WGBP-TV (channel 66) is a television station licensed to Opelika, Alabama, United States, broadcasting the digital multicast network LX and owned by CNZ Communications, LLC. WGBP-TV is broadcast from a two-site distributed transmission system, with transmitters at Cusseta and Warm Springs, Georgia.

Channel 66 was allocated to Opelika in the early 1978 and went on air as WSWS-TV in 1982. It was an independent station for its first two years before airing the programs of the Christian Television Network for a decade. The station returned to secular programming in 1995 as an affiliate of The WB; it moved its programming to a cable channel in the Columbus market in 1998, leaving channel 66 an independent again until then-owner Pappas Telecasting affiliated some of its stations with UPN in 1999. The transmitter was moved from near Opelika to Cusseta, Georgia, in 2005. After The WB and UPN merged into The CW in 2006, channel 66 was an affiliate of that network until a sudden affiliation move in April 2009, amidst the bankruptcy of Pappas. The station was off the air for most of the period from June 2010 to June 2012 and was the last broadcast property held by a liquidating trust for Pappas, finally being sold in 2016 to CNZ Communications. CNZ built the Warm Springs transmitter, placing sufficient signal over parts of the Atlanta metropolitan area and allowing it to ask for must-carry pay television coverage within the far larger Atlanta market.

History

In Opelika: Early years
At the petition of Wardean, Inc., the Federal Communications Commission allocated channel 66 to Opelika in 1978. Wardean then filed for and obtained a construction permit for the channel in 1979. However, it opted to wait to start the station because of high interest rates stifling the economy.

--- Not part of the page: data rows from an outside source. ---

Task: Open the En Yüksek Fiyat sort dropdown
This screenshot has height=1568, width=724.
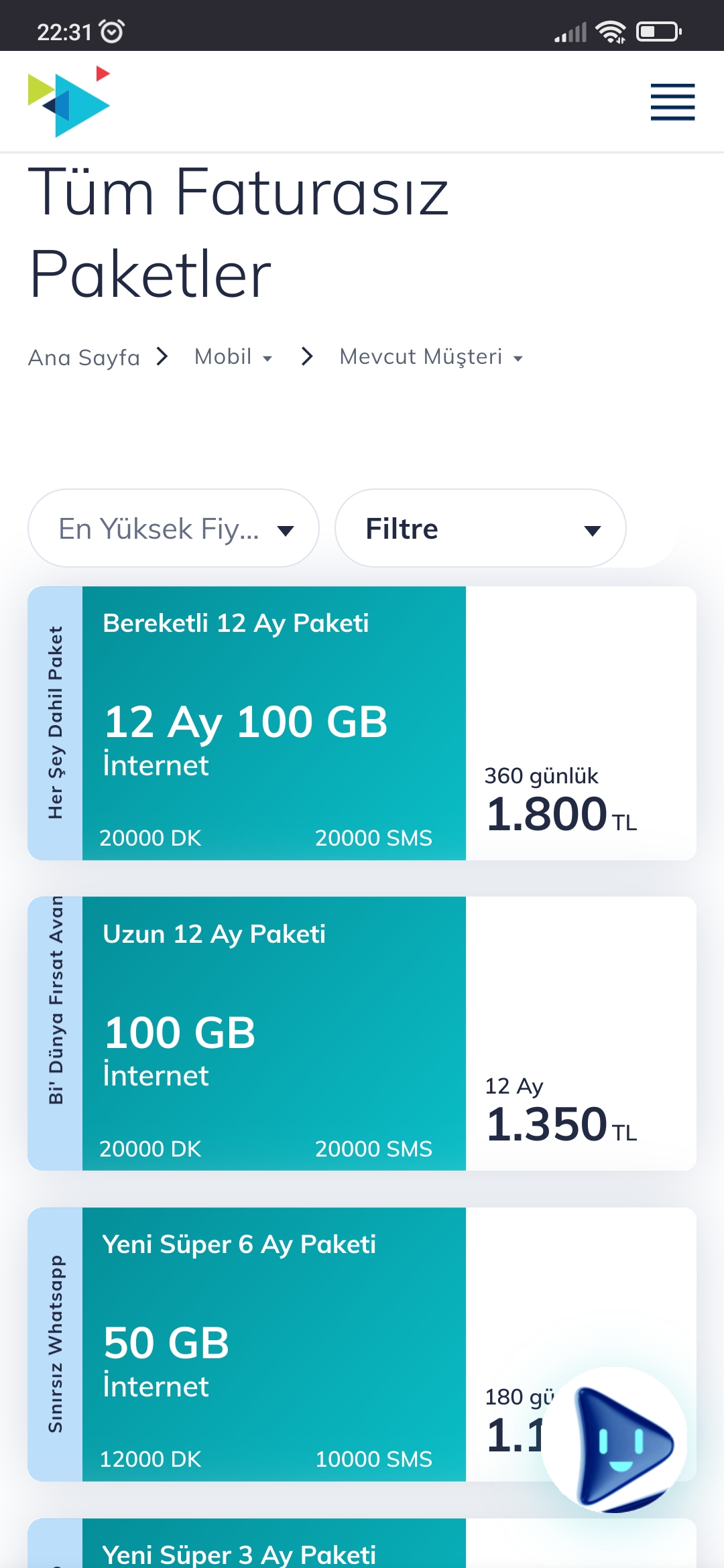Action: (x=173, y=528)
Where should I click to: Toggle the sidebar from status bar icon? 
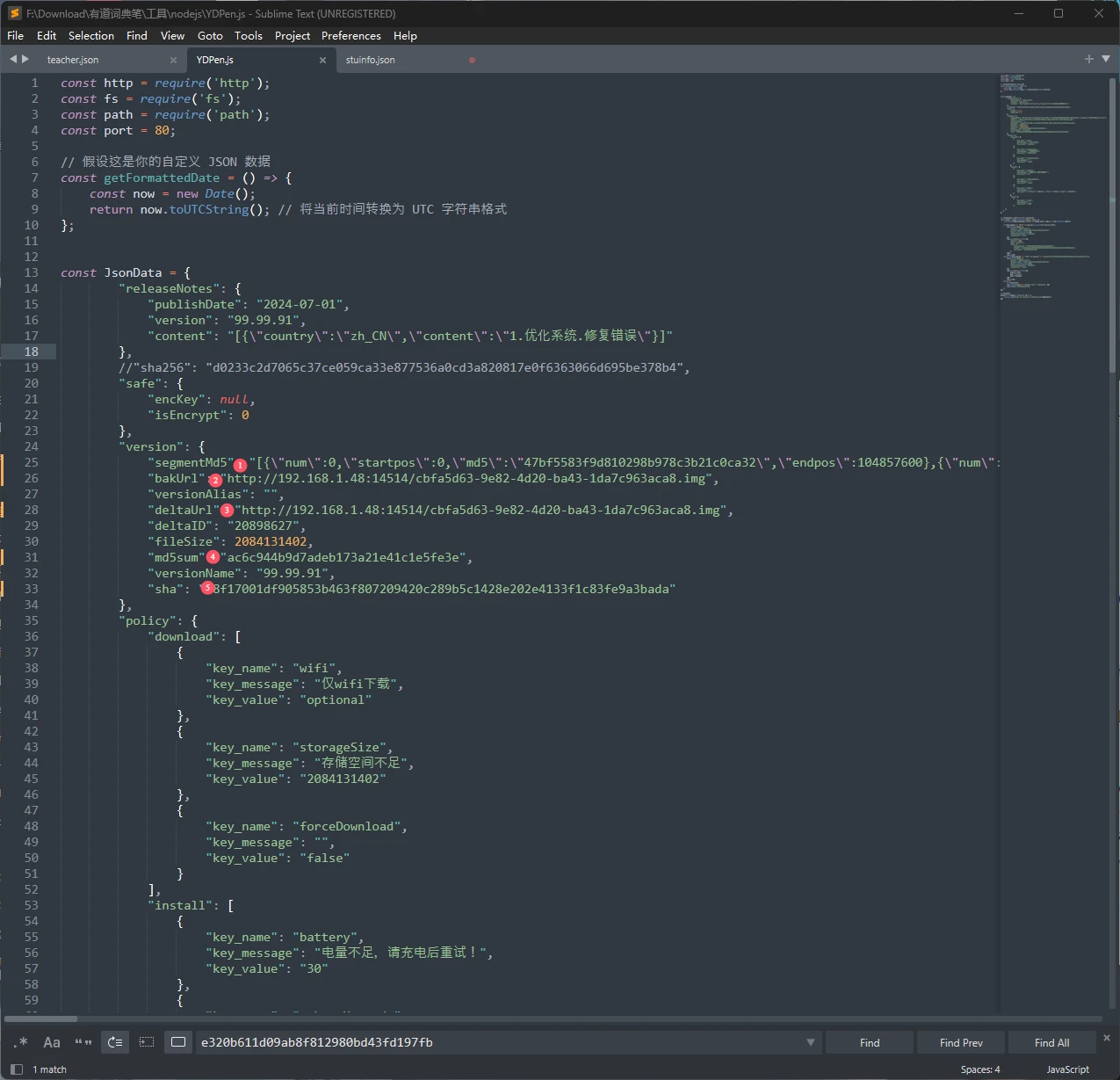click(x=17, y=1069)
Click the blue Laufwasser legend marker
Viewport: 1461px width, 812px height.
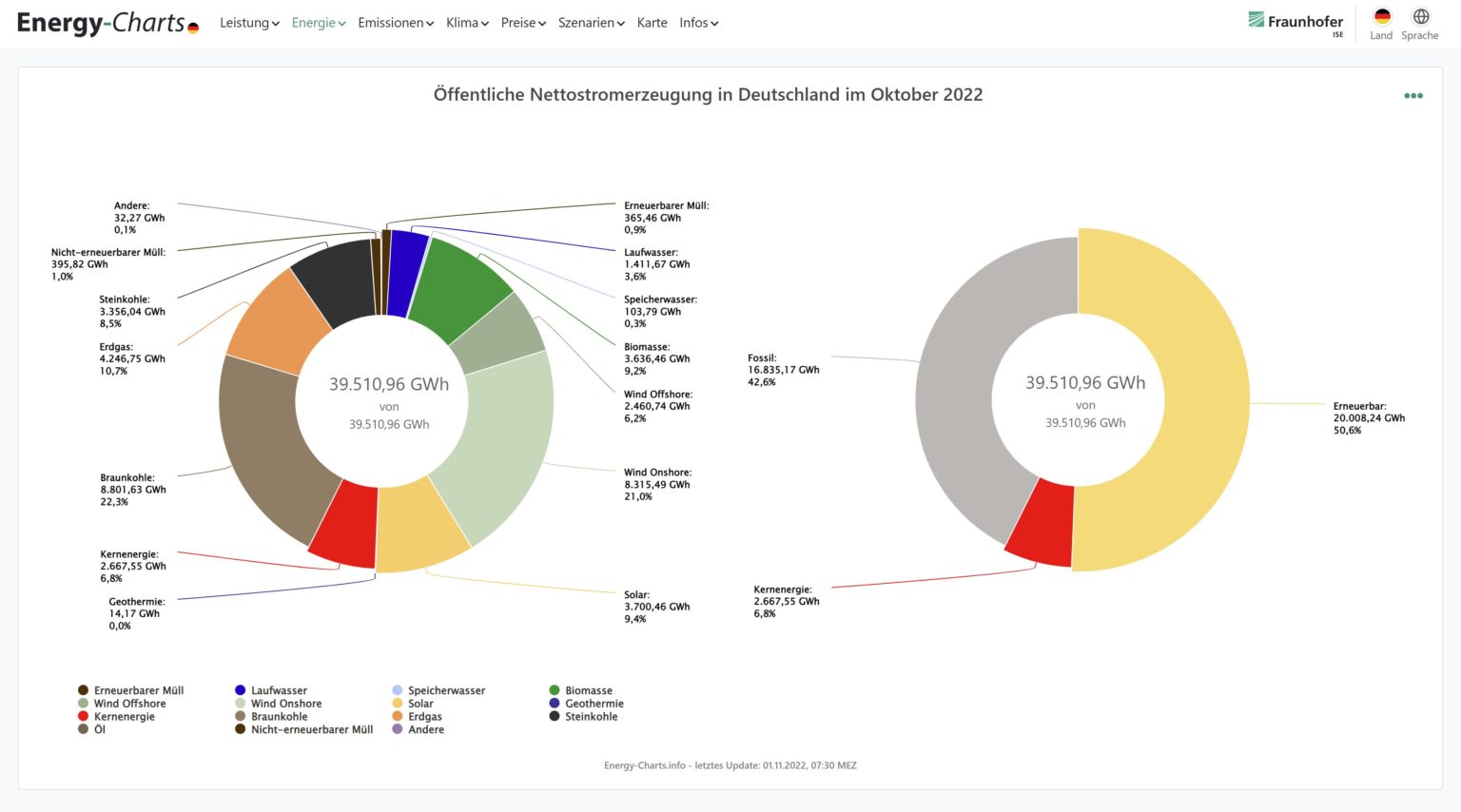click(x=241, y=689)
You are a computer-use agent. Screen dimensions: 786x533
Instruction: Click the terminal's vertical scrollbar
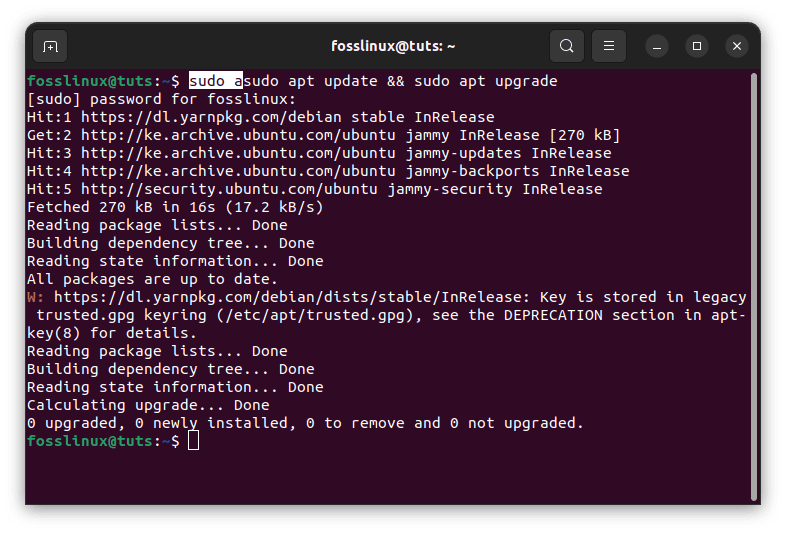(753, 280)
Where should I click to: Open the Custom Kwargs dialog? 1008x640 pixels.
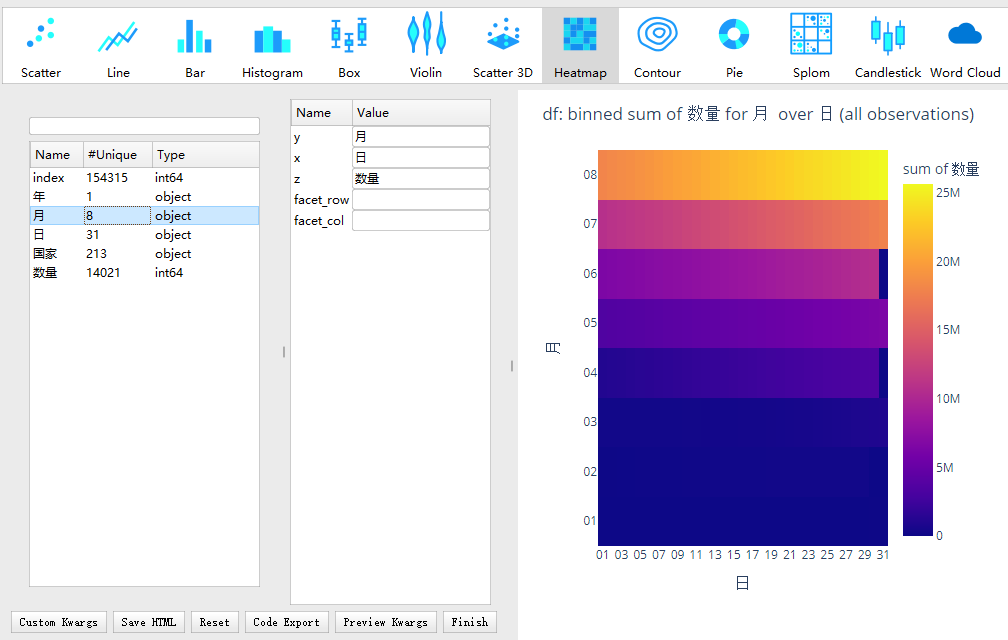[x=58, y=621]
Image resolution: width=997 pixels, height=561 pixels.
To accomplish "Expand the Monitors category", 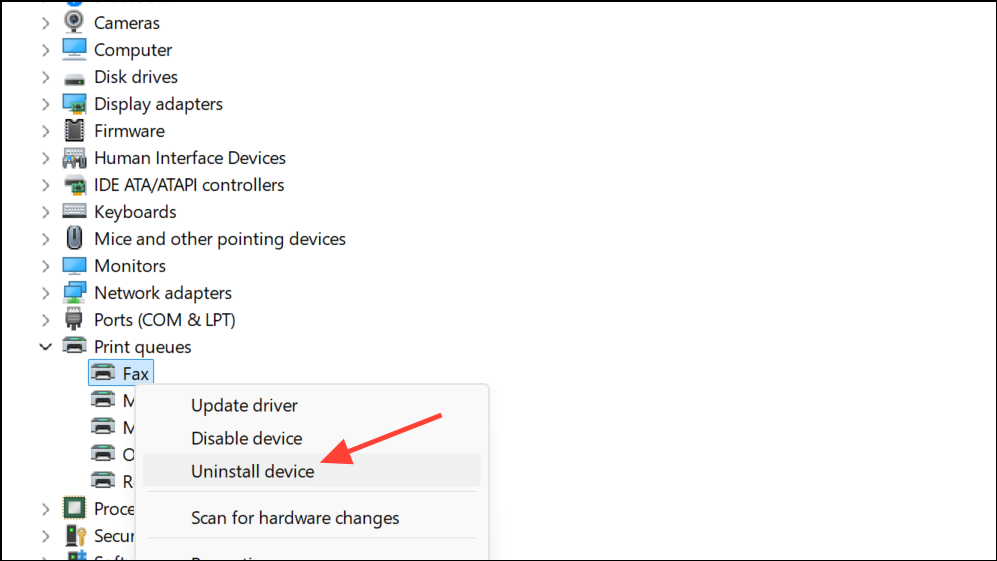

WSWS-TV went on the air on May 23, 1982, a week after starting test broadcasts, as an independent station. Two years later, it was sold to the Christian Television Network (CTN) of Largo, Florida, airing Christian ministry programs as well as financial news from the Financial News Network. It was CTN's first television ministry outside of Florida. As a ministry, the station was hindered by its location in Opelika and not the main population center in its coverage area, Columbus, Georgia. When station manager Ron E. Cottle proposed opening a Columbus studio in 1987, neighbors near the planned facility protested its location in a residential area. Its signal was weak on local cable systems, and Phenix City Cable removed the station from its lineup in 1988 to add TNT.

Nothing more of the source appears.